The copywriter's copywriter Andrew Boulton is an unscrupulous browser. Can Waterstones make a customer of him yet?
Working in marketing, the subject of the ‘impossible sale’ is one that often crops up. The benchmark case study has traditionally been that of ‘ice to Eskimos’. Other such examples could be anything from ‘forest-based lavatory facilities to bears’ to ‘seething moral indignation to Daily Mail readers'.
For me, the hardest target for even the most astute of marketing minds is to change the purchasing behaviour and attitude of the Waterstones ‘browser’.
For anyone unfamiliar with these particularly devious (though increasingly abundant) characters, they are the villains who prowl unashamedly amongst the bookshelves of Waterstones, select the titles that take their fancy and then stride boldly out of the shop to go home and order them from Amazon.
I know these scoundrels all too well as I, much to my discredit, am very much one of them.
Admittedly there are worse confessions to make. I am proud to say I have never flung a tiny puppy at a hungry owl. And I never give away the twist endings in films – if you ask me now why no one talks to Bruce Willis in ‘The Sixth Sense’ I will quite convincingly tell you that it’s merely because they all think he’s a nob.
But there is something inherently distasteful about using Waterstones as a mere showroom for selecting my future Amazon purchases. More concerning for Waterstones is that I appear to be one amongst an increasingly expanding army of unprofitable ‘browsers’.

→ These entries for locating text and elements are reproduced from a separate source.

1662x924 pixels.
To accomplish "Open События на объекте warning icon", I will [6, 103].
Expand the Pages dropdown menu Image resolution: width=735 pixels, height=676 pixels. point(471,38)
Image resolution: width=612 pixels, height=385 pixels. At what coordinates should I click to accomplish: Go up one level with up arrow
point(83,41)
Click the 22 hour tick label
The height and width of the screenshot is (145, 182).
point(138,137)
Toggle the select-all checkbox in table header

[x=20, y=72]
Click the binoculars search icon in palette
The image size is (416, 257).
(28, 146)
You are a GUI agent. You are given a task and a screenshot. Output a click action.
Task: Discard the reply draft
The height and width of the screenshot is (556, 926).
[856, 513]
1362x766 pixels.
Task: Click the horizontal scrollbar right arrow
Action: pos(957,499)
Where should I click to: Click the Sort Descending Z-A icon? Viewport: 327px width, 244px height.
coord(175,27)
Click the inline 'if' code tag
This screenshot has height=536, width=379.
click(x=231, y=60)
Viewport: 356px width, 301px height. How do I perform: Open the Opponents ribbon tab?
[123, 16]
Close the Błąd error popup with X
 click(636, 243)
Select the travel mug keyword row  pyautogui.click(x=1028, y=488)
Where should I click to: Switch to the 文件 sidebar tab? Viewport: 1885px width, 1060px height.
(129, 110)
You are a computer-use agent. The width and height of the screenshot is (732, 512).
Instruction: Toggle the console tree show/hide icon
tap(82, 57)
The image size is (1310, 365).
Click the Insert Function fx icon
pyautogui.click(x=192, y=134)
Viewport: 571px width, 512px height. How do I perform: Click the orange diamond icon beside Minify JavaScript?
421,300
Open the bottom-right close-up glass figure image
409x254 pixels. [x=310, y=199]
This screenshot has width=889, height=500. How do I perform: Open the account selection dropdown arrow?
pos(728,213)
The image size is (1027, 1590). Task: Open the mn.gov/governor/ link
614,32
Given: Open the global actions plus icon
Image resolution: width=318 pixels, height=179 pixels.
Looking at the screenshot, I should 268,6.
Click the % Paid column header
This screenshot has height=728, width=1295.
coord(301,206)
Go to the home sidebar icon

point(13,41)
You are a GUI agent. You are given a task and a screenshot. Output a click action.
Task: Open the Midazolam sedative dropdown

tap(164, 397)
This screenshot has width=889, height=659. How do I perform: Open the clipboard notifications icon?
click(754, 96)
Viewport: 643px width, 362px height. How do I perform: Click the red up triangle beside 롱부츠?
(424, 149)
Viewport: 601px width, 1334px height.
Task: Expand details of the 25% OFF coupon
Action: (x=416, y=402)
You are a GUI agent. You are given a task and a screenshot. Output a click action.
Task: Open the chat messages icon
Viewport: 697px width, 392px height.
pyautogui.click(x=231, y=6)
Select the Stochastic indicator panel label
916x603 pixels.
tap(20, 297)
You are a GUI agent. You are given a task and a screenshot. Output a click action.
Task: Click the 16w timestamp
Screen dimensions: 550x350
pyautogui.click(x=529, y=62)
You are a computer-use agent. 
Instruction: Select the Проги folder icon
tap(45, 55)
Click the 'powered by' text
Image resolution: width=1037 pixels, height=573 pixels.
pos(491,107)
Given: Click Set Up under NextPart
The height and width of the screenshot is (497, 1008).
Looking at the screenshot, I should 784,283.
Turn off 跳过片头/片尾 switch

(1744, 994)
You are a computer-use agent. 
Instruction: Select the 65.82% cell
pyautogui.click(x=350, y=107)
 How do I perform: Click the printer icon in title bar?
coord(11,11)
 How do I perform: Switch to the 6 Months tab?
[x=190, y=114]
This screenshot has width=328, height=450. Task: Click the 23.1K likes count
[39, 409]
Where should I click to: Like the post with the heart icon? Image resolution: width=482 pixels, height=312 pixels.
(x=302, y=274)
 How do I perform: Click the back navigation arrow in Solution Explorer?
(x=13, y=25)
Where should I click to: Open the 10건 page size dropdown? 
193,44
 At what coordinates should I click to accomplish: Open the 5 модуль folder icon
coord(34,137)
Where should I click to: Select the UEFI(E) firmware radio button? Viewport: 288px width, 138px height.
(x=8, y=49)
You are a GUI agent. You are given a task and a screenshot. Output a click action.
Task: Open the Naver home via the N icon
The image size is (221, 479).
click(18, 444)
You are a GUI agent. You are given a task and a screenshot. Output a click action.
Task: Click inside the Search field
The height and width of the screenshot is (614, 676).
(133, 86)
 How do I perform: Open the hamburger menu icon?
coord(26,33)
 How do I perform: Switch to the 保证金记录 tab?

I went so far as to conduct my own (thoroughly unscientific) experiment where I asked friends and family when was the last time they actually bought a book from Waterstones instead of Amazon. Although the results of my little test hardly rival the Hadron boys at Cern in terms of scientific rigour, they none-the-less revealed a noteworthy trend to support my theory.
Now, there are some who have argued, quite vociferously, that Waterstones themselves are an immoral corporate beast riding mercilessly over the independent bookseller. This may or may not be the case, but I know that if the day ever comes when Waterstones is forced from the highstreet by the devious thrift of me and my ilk I shall feel deeply ashamed.
Writing in The Guardian, Tim Waterstone himself once famously described the character of Amazon as ‘rude, contemptuous, arrogant and subversive’ – a potential strapline that some would say lacks the warmth of an ‘Every Little Helps’.
Mr Waterstone’s sentiments, though undeniably heartfelt, do not seem to be as widely felt in the consumer world, with a YouGov/BrandIndex poll published just last week declaring Amazon to now be the UK’s most highly rated consumer brand (stick that in your search engine, Google).
Even the current Waterstones business seems resigned to the unassailable supremacy of Amazon – their agreement to become a reseller for Amazon’s Kindle is as clear a statement of ‘if you can’t beat ’em, join ’em’ as you’re ever likely to witness.
And yet when all is said and done, am I repelled enough by own sneakiness and how it is threatening a high street chain I am, by all accounts, rather fond of, to change my ways?
Quite frankly, no. I’d sooner save the extra four quid and put it towards the cost of a puppy. Which I will then fling at an owl. (As it turns out I’m a frightful cad.) Anyway, they deserve it for their appallingly cavalier attitude to apostrophes.
Oh, and by the way, if you happen to be reading this while watching ‘The Usual Suspects’, Kevin Spacey most definitely did NOT do it. Honest.